**HOW TO COMPLETE THIS TASK**
Reproduce the part of the news excerpt below that starts with "World roundup: COVID-19" and goes on through "hoped to avoid.".

**EXERCISE TEXT**
But in doing so, officials failed to evaluate the risks and potential impacts moving resources to hospitals would have.

Quebec Premier François Legault acknowledged in reaction to the report that his government was too focused on preparing hospitals.

“We were very focused on hospitals and not enough on CHSLDs, that’s definitely a lesson,” Legault said.

Rinfret said she is asking Quebec Health Minister Christian Dubé to provide her with ongoing progress updates, starting this spring, until all 27 recommendations in her report are implemented.

Rinfret’s investigation is separate from the Quebec coroner’s inquiry into the pandemic death toll at seniors’ residences and the impact of the pandemic on the sector as a whole — although both share the goal of uncovering what went wrong and identifying what needs to change.

Read the full story

World roundup: COVID-19 developments in Germany, South America, South Korea

Germany is poised to pass 100,000 deaths from COVID-19 this week in its official government tracking, a sombre milestone western Europe’s most populous country had hoped to avoid.

**DATA EXTRACT**
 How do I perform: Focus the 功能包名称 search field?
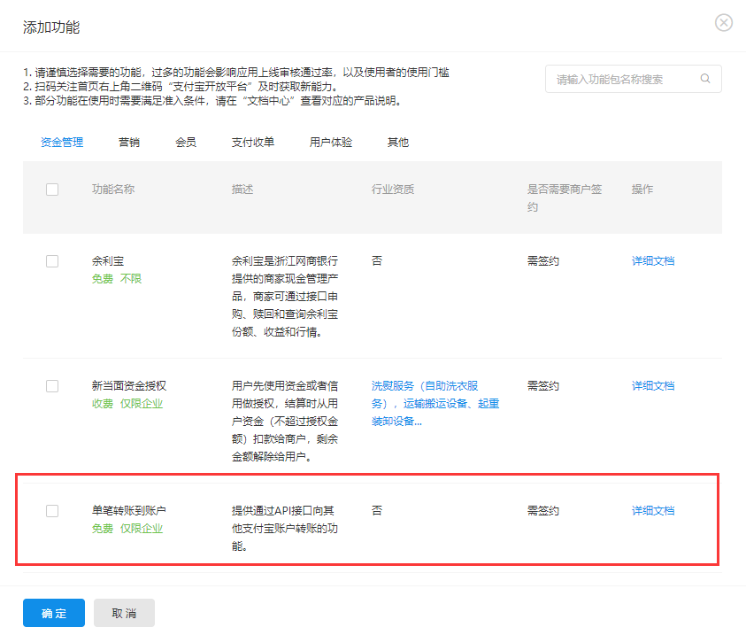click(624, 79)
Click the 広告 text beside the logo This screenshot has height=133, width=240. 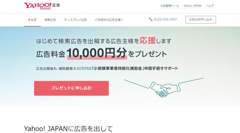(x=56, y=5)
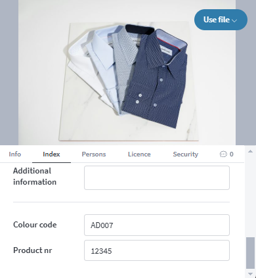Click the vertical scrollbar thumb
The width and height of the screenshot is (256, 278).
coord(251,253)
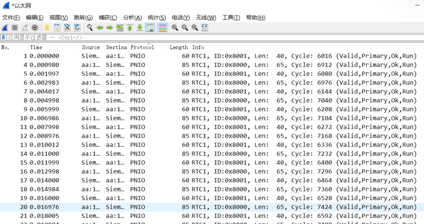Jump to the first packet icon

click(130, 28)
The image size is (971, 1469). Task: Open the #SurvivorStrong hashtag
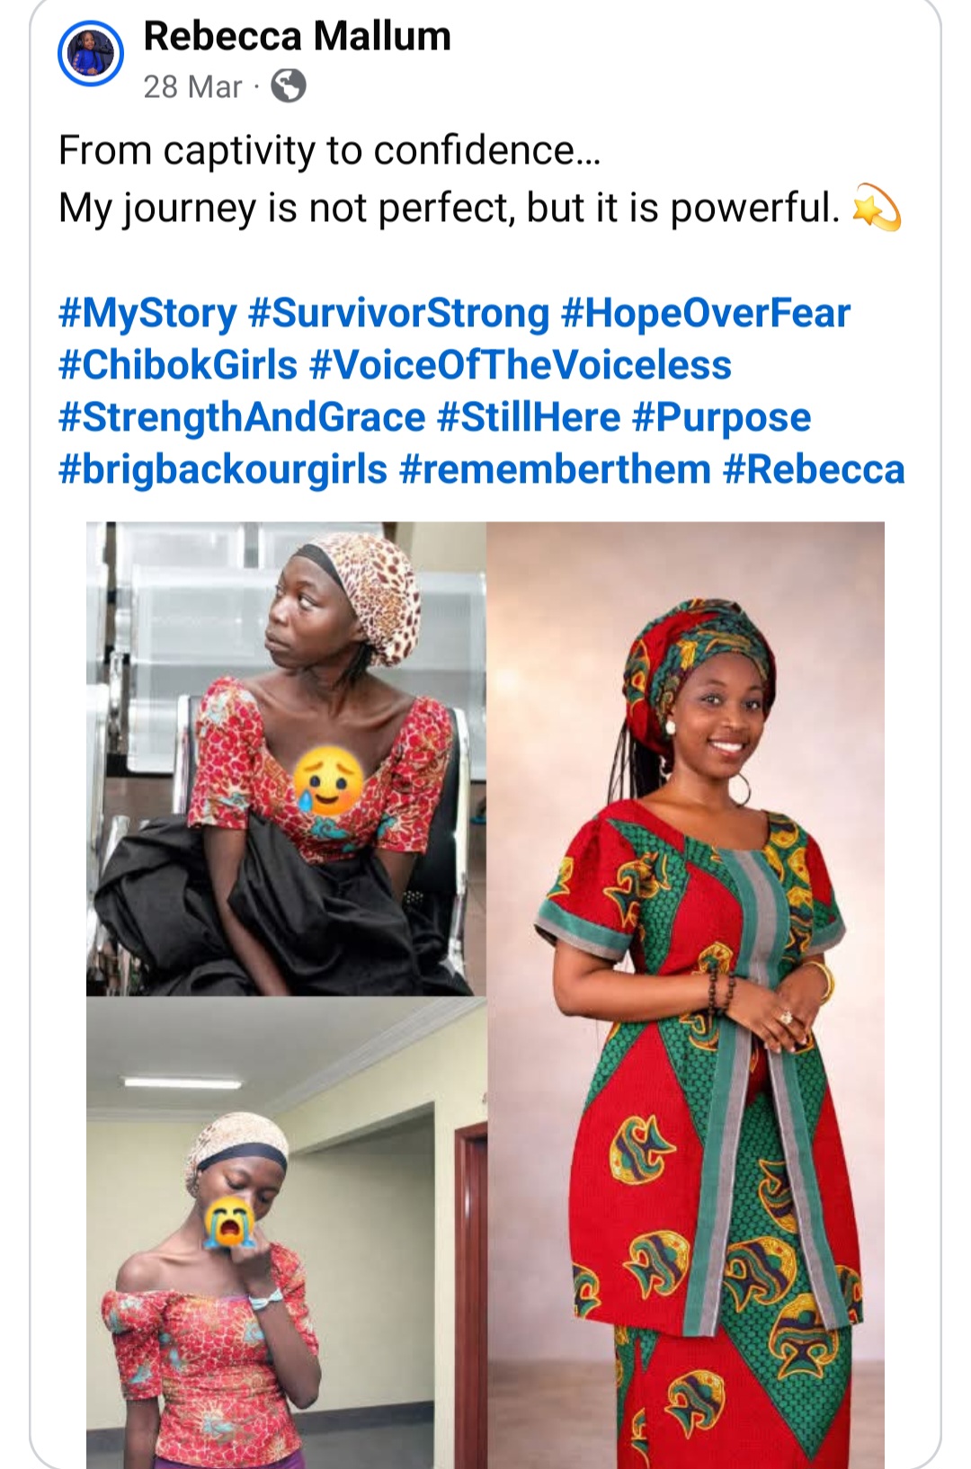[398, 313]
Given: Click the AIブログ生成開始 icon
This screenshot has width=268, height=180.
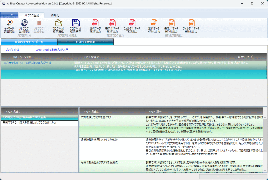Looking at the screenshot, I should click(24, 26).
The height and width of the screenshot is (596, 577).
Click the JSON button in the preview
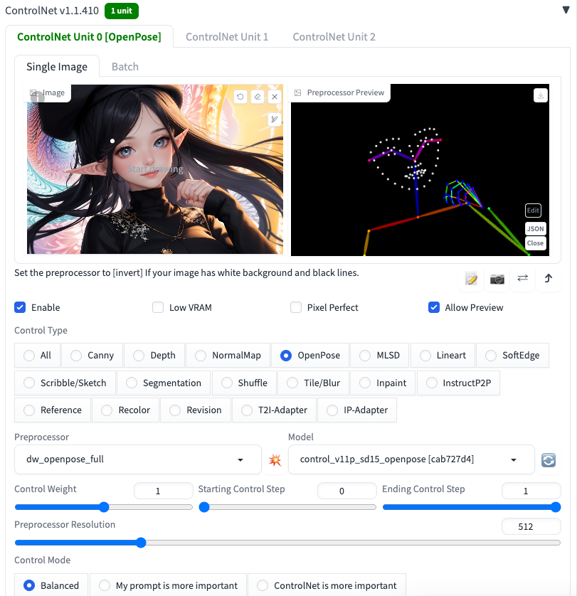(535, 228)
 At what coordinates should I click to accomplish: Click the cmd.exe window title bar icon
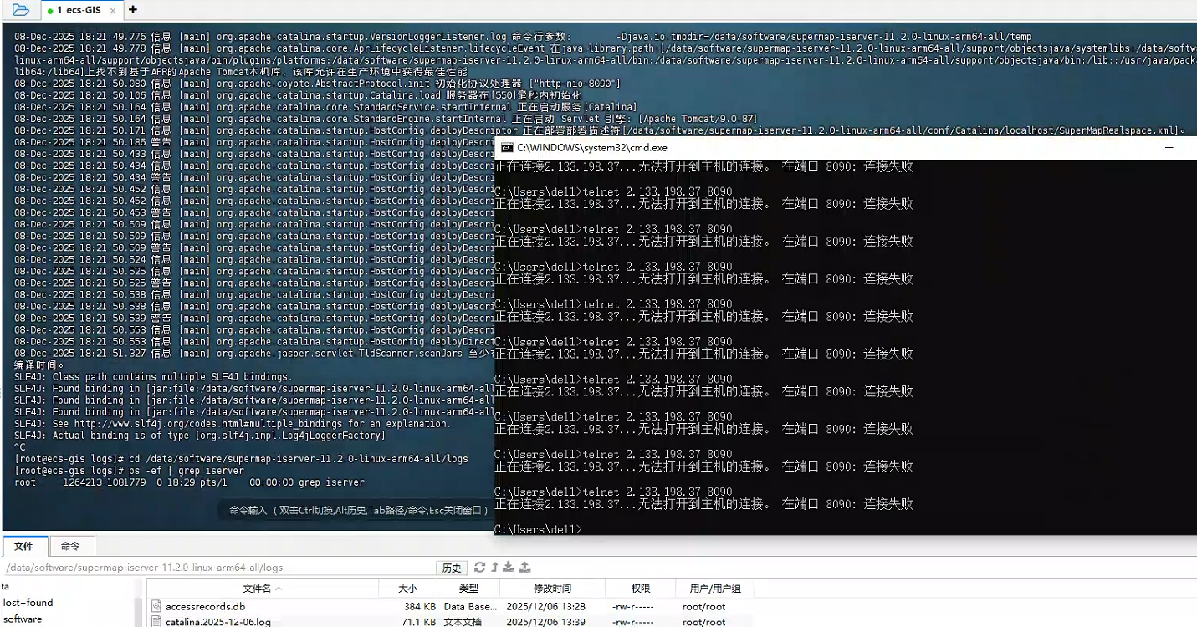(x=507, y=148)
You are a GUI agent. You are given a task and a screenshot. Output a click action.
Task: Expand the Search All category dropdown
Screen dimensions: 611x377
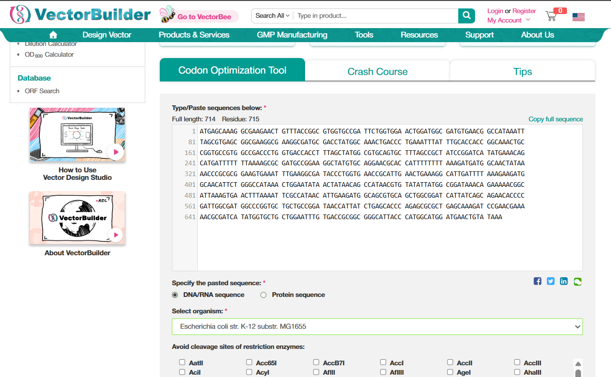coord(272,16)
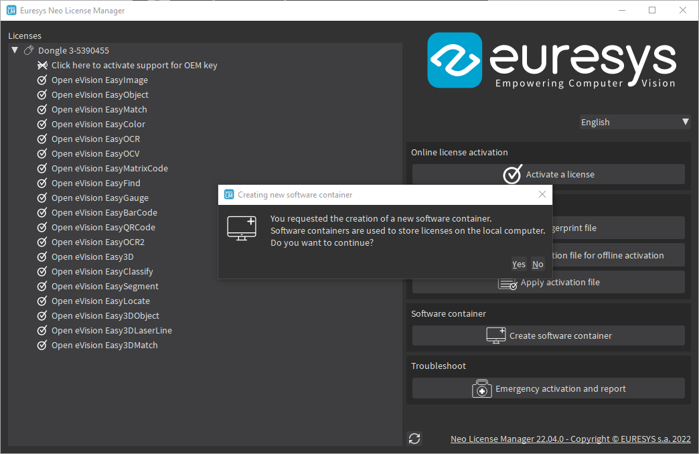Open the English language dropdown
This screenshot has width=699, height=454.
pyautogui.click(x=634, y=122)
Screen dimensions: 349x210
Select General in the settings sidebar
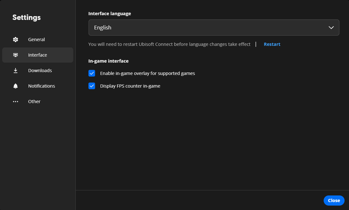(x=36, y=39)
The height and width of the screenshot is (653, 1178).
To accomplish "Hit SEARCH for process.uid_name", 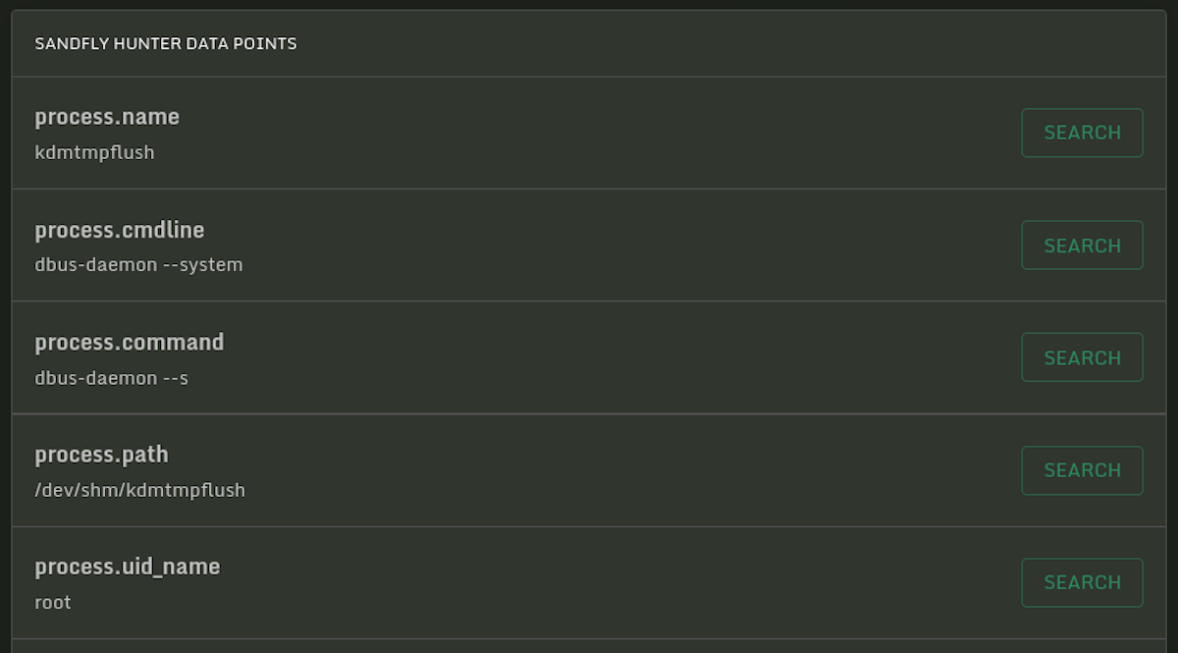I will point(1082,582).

**RESPONSE TO THIS TASK**
World roundup: COVID-19 developments in Germany, South America, South Korea

Germany is poised to pass 100,000 deaths from COVID-19 this week in its official government tracking, a sombre milestone western Europe’s most populous country had hoped to avoid.